Tech Bundle


Smart Grids and Power Electronics Consortium Singapore

Singapore has invested steadily in research in smart grid technologies in the past decade. These investments have grown a strong base of researchers with expertise in the smart grid and power electronics domain. The Smart Grid and Power Electronics Consortium Singapore (SPECS) is set up to provide a platform for companies to access the latest technologies developed by these researchers, and to translate them into commercially-viable products and services.

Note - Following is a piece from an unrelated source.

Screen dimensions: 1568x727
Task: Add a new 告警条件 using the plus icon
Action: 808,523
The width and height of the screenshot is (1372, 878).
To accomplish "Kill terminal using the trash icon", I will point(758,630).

Tri-State Electrochromic Device - Modulation between Transparent, Color and Mirror
Our technology features a three state optical modulation between transparent, color and mirror appearance of a given surface, primarily on glass substrates. The switching between the three states can be triggered by a small voltage application. The versatile electrochromic device allows user to enjoy outdoor view in transparent state, blocking of sunlight in colored state and reflective finish in mirror state. It can offer additional light management capability compared to the solid state electrochromics. This technology is promising for the optical modulation of building façade and fenestration, in reducing energy consumption for in-door air conditioning, creating interactive visual displays on glass or façade decoration for interior designers to create space and light interaction.
Modular Bipolar Plate for Redox Flow Battery
With the wide deployment of renewable energy harvesting devices, such as solar cells and wind turbines, there is an urgency to develop high efficiency and economical energy storage systems to stabilize the intermittent and often unpredictable primary power sources before the power can be channelled to the grid safely or utilized for on-site loads. Redox flow batteries (RFBs) are regarded as promising electrochemical energy storage devices due to their special features of separable energy and power capacity. However, redox flow batteries tend to have lower energy densities than integrated cell architectures. Many approaches have been studied to improve the energy efficiency of RFBs. Among them, reducing shunt current loss and other parasitic loss is of great importance. This invention is capable of minimizing the shunt current in a redox flow battery through increasing the conductive path that exists between adjacent cells, without increasing maintenance cost or assembly complexity.